Duty as a Transcendent Motive

There are many biblical motives for doing evangelism: our love of Christ, our love for our neighbors, our desire to see our churches grow, our passion to see God’s kingdom advance on earth. But notice these all have to do with some type of emotion: love, desire, passion, etc. Emotion is not a bad thing. God has wired us to be creatures who experience and are influenced by emotions. But emotions can be fickle and unreliable. Other times, especially when it comes to evangelism, emotions such as fear can drive out more proper emotions such as love for our neighbor. Fear is a powerful force that can utterly quench any drive to do evangelism. And in such moments, it is duty which must carry the day. We evangelize because our Master tells us to do so, regardless of our feelings about it or the pushback it may lead to. Even if we feel unequipped or inadequate—and we always are—we must evangelize because it’s our duty to do so, trusting God will use our weak and fallible attempts to do great things for His name.

The power of Christianity has always been its bold, uncompromising gospel proclamation. It has proclaimed the gospel directly into the teeth of the fiercest, most ruthless societies ever known to man. And despite the persecutions such action brings upon the church, Christians have always dug in and preached even harder. The early Christians were considered aggressive and imprudent by the surrounding culture, even while other religions were taking steps to avoid persecution. There has always been a relentless zeal for gospel proclamation among God’s people. Some periods of church history demonstrate this more brightly than others, but it has been there, somewhere, even in the darkest ages. But it wasn’t boldness for the sake of being bold that drove them on. It wasn’t recklessness for the sake of recklessness. It was because the Master had told them to do it, regardless of how they felt or what would be the outcome. We must have the same mindset.
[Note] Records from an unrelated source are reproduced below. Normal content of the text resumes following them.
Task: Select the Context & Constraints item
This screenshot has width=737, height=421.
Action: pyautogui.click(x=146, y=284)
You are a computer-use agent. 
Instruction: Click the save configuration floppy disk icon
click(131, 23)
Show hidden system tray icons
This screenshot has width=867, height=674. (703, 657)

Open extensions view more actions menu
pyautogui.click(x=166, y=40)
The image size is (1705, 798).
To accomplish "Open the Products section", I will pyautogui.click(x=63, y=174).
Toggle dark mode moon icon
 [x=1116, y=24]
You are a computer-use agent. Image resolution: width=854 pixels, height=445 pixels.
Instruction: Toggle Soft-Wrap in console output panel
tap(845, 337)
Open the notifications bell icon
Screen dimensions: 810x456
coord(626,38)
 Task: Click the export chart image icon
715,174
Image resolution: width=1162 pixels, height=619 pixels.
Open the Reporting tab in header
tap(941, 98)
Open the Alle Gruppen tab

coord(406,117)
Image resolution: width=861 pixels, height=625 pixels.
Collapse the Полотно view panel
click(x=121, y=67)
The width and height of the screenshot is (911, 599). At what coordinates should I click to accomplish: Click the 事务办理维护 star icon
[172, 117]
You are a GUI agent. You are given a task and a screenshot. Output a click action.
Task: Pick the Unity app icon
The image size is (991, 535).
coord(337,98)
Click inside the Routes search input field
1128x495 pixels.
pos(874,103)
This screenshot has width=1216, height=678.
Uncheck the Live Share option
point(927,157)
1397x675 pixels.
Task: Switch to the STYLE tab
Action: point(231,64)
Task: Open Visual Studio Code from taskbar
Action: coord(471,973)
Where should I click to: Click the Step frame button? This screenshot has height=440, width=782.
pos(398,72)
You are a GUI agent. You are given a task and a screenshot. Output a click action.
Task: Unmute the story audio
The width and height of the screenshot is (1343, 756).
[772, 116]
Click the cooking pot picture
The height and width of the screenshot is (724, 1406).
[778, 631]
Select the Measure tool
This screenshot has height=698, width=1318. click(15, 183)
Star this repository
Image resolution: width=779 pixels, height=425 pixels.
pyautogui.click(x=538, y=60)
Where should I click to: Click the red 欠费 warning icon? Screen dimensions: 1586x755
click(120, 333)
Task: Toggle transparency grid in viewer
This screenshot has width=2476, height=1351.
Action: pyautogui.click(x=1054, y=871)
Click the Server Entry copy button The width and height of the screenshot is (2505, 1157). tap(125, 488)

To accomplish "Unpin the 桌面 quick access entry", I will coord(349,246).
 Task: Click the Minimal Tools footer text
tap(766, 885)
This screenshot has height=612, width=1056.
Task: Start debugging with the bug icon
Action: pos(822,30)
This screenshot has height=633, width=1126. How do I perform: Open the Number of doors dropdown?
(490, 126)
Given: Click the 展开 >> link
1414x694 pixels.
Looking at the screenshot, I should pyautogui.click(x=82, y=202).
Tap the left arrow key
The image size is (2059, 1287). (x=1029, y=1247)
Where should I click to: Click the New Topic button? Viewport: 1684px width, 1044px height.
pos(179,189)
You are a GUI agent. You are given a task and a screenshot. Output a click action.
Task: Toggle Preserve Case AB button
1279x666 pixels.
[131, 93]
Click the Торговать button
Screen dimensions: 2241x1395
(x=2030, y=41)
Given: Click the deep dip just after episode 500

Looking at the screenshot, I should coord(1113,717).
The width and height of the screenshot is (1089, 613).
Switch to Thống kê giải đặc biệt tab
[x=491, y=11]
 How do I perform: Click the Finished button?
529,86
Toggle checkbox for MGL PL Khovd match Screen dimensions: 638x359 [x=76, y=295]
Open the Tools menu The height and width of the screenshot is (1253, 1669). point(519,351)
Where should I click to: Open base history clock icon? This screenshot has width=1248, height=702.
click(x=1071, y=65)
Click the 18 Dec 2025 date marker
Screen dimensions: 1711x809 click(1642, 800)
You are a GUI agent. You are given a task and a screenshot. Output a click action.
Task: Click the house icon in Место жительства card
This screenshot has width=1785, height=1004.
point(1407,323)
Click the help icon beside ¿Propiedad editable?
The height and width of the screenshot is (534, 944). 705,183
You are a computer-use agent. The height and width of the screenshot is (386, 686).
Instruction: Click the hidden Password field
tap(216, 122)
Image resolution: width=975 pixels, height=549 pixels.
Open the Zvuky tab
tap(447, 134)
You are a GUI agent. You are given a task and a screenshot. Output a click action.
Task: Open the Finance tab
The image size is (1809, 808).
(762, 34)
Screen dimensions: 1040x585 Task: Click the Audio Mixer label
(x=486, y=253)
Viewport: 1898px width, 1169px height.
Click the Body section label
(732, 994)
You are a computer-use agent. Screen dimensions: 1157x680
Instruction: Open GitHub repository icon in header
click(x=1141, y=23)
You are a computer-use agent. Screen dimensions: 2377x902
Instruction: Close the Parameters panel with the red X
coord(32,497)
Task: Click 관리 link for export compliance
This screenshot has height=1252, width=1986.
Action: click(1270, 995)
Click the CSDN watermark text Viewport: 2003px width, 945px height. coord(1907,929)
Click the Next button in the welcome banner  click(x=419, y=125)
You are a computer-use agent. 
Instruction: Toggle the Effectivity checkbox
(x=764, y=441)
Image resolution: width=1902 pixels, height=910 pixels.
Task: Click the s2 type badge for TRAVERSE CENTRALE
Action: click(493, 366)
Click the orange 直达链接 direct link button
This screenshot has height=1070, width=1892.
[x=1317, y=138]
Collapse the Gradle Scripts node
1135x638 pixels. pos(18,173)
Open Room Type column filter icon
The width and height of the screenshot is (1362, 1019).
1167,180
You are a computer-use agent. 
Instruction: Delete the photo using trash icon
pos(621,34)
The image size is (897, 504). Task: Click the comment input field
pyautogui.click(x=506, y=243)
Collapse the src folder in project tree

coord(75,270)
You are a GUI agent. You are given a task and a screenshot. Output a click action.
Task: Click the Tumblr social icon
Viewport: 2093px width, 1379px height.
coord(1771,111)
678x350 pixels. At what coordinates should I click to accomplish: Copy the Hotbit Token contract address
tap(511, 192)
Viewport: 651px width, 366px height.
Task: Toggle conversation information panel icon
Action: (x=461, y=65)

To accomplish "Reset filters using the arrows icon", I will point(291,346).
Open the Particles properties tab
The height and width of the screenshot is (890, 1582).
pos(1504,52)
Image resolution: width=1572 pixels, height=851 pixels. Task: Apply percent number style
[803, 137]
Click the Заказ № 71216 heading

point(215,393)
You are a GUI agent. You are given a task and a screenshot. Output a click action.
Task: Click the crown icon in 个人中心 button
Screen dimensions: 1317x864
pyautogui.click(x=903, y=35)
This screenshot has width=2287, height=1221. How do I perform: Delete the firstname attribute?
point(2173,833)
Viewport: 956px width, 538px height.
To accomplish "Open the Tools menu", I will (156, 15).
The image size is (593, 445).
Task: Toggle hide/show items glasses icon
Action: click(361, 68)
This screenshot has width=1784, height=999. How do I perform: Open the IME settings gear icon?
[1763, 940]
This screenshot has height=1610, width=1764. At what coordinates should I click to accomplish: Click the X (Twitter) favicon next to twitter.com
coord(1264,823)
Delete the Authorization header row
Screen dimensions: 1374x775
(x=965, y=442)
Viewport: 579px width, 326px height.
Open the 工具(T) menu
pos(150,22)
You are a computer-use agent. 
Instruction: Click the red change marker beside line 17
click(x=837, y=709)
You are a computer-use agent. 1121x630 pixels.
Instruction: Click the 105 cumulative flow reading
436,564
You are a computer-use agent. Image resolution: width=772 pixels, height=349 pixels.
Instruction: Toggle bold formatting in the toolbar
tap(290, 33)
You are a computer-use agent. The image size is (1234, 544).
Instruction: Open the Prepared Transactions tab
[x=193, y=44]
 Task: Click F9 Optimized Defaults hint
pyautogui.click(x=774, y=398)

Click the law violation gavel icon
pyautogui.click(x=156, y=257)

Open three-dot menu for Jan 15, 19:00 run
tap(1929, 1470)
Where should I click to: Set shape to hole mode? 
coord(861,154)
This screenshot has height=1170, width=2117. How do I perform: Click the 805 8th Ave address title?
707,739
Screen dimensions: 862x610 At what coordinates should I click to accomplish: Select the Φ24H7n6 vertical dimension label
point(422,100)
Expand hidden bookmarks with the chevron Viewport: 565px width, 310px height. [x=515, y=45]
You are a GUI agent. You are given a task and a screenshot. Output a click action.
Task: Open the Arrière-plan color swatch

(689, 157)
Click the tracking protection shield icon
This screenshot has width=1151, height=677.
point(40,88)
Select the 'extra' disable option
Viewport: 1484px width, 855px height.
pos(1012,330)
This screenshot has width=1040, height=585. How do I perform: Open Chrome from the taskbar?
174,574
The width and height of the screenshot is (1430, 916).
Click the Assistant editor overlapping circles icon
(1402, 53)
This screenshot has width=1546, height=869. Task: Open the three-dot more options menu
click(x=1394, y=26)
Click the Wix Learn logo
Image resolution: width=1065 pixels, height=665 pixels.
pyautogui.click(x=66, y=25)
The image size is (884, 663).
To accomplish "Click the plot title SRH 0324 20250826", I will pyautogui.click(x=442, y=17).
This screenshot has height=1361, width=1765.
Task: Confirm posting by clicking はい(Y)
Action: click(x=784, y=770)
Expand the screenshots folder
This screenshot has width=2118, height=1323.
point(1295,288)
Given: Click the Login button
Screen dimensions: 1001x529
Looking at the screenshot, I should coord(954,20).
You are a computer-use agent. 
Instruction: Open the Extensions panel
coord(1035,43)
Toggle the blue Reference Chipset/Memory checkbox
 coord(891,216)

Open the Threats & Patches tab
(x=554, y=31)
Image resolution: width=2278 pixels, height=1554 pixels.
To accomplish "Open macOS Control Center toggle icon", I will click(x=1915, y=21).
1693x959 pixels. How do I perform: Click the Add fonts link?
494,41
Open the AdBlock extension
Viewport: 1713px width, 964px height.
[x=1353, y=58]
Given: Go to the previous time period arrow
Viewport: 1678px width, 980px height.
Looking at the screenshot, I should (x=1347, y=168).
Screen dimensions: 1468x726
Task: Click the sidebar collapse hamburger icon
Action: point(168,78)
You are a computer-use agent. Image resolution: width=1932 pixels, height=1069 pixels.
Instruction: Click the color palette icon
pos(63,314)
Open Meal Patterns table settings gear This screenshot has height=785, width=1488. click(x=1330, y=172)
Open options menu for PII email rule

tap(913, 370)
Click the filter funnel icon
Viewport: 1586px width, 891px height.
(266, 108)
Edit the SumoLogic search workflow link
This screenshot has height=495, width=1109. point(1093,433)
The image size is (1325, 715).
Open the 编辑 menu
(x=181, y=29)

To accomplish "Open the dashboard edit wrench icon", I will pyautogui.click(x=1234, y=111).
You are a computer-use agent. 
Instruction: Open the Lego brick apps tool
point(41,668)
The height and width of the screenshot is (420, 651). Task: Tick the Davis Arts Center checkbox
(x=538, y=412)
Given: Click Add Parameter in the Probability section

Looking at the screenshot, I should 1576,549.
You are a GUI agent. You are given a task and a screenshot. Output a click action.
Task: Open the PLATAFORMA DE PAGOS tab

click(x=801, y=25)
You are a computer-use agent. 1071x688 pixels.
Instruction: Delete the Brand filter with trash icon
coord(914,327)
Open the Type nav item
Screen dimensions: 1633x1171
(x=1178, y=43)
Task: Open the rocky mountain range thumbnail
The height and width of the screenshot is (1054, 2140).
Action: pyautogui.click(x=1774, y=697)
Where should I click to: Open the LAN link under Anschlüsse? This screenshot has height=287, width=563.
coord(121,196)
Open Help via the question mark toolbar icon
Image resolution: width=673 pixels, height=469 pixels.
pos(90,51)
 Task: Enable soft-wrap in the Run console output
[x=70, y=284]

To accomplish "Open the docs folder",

Evangelism is a duty we have to Christ. As society in the West becomes more and more like ancient Rome, it is important we are equipped with not only a passion for evangelism, a love for the lost, and a desire to see God’s kingdom advance on earth—it is also necessary we are equipped with the time-honored weapon of remembering that evangelism is a duty, no matter the consequences, and no matter how we feel.  

[I] Herbert B. Workman, Persecution in the Early Church (Bloomington, IL: Clearnote Press, 2014), 39.  

[ii] Ramsay MacMullen, Christianizing the Roman Empire (New Haven, CT: Yale University, 1984), 37. 

[iii] MacMullen, Christianizing the Roman Empire, 40. 

[iv] MacMullen, Christianizing the Roman Empire, 29. 

[v] Kenneth S. Latourette, A History of the Expansion of Christianity (New York: Harper, 1944), 1:230. 

[vi] Cited in A. de M. Chesterman, “The Journals of Daniel Brainerd and of William Carey,” The Baptist Quarterly 19 (1961-62): 151-52. 

[vii] Michael H.G. Haykin, The Missionary Fellowship of William Carey (Sanford, FL: Reformation Trust Publishing, 2018), 5. 

[viii] R. C. Sproul, Essential Truths of the Christian Faith (Carol Stream, IL: Tyndale House Publishers, 1992), xv.